La Constitución del 78 y la consagración del estado autonómico, con la descentralización del poder, estableció un régimen de autogobierno para todas las comunidades autónomas como nunca se había visto ni en España ni en los países de nuestro entorno, cediendo incluso y cometiendo desde mi punto de vista un grave error al hacerlo, las competencias en materia de Educación, Sanidad y Justicia; pero lejos de dar solución al problema no ha hecho más que acrecentar la vorágine nacionalista, con el sectarismo que conlleva, y las ansias de secesión de algunas comunidades históricas, en especial el País Vasco y Cataluña. Por su parte, los diversos gobiernos nacionales, condicionados electoralmente por la necesidad de tener que pactar con los grupos nacionalistas para alcanzar mayorías estables de gobierno, no han hecho otra cosa que alimentar al monstruo secesionista con concesiones políticas y económicas sucesivas hasta llegar a esta España del siglo XXI.

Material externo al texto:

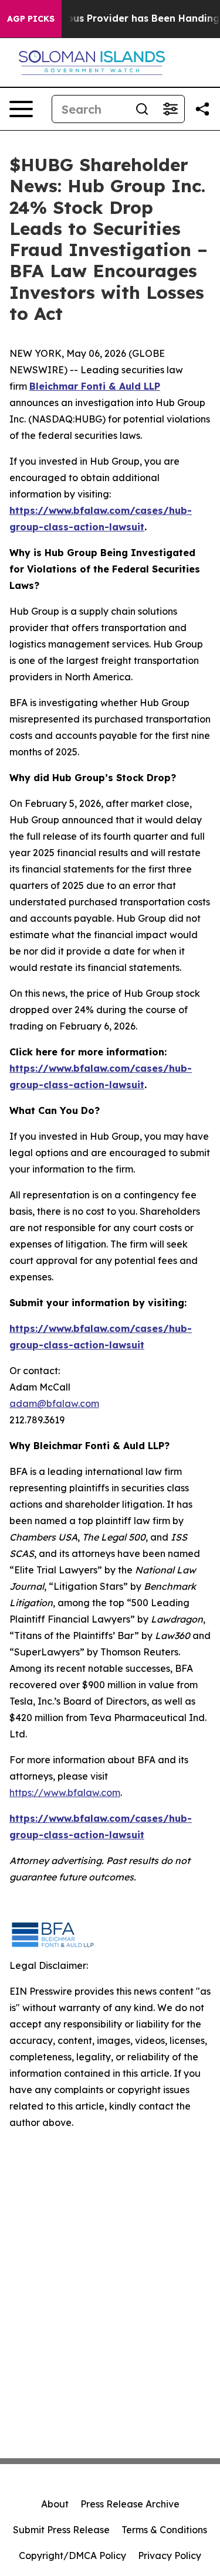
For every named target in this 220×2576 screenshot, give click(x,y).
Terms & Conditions (164, 2530)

Con estas premisas y el caldo de cultivo del sectarismo identitario, se ha ido conformando la España actual, tan alejada de la colaboración y la solidaridad interterritorial como proclive a la exaltación del fascismo étnico y su primera consecuencia es lo acontecido en Cataluña a lo largo de los últimos años, que acaba de culminar en su ridícula declaración de independencia, con minúsculas.

Cataluña, que se vende a si misma como la cuna de todas las culturas y avances históricos acontecidos tanto en la península como en Europa entera, no deja de ser una comunidad históricamente irrelevante si se la compara con Aragón o con Castilla y la reciente declaración política está cimentada en la falsedad histórica, la ilegalidad jurídica y, para mayor vergüenza, en la cobardía de sus promotores, que no se atrevieron a dar la cara por la defensa de sus ideas, sino que se ampararon en el anonimato del voto secreto para obviar su responsabilidad, todas ellas muy malas premisas si lo que se pretende es construir un régimen político basado en el respeto y la justicia.

Frente a esta sinrazón está el Estado español y el poder constitucional, que acaba de echar mano de la Justicia para poner remedio a tanta orgía nacionalista. De Ella depende en última instancia que nuestro régimen democrático resulte creíble o no. De no serlo volveríamos a repetir los peores errores de nuestra historia más reciente y de la que, a lo que se ve, no hemos aprendido nada.